Start of Block

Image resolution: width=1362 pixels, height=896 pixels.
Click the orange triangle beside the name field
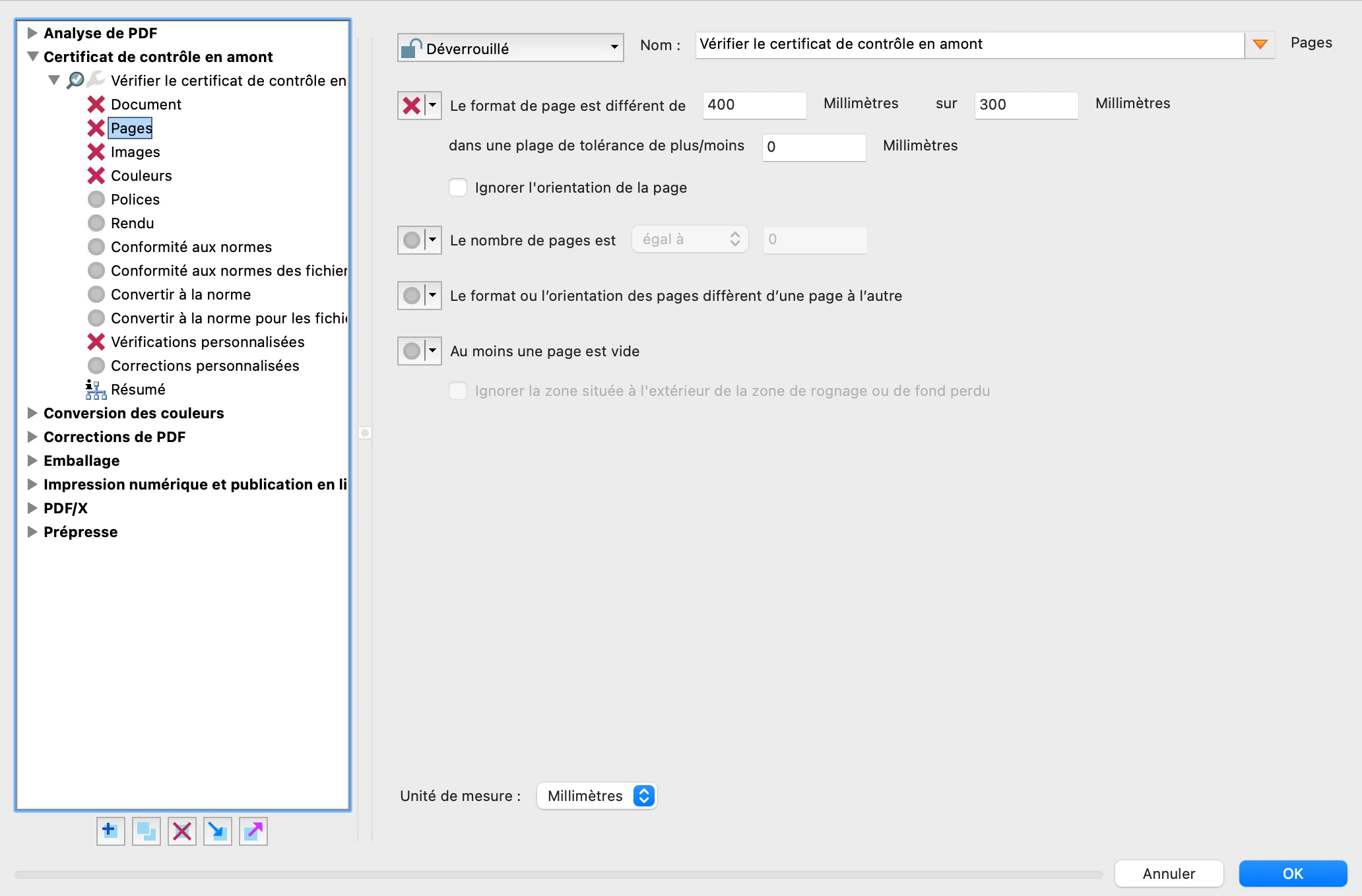point(1260,45)
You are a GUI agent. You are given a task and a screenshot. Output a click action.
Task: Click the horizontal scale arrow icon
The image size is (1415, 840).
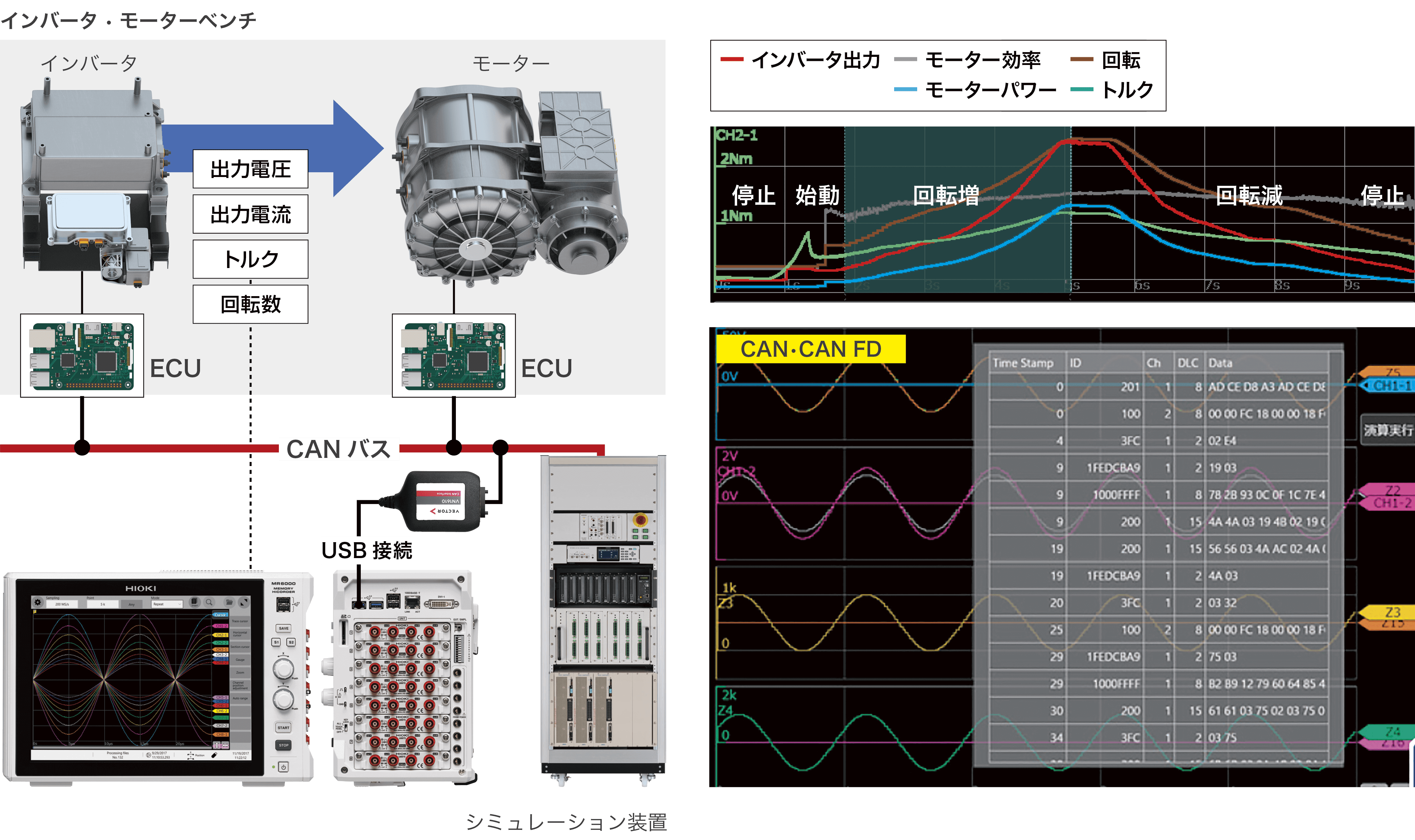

End of Block

## [PROBLEM REQUIREMENTS]
Leave every picture out and print exactly the lines from the one that contains "You are a GUI" through the last line of the material above.

## [FINAL ANSWER]
You are a GUI agent. You are given a task and a screenshot. Output a click action.
Task: Click the horizontal scale arrow icon
The image size is (1415, 840).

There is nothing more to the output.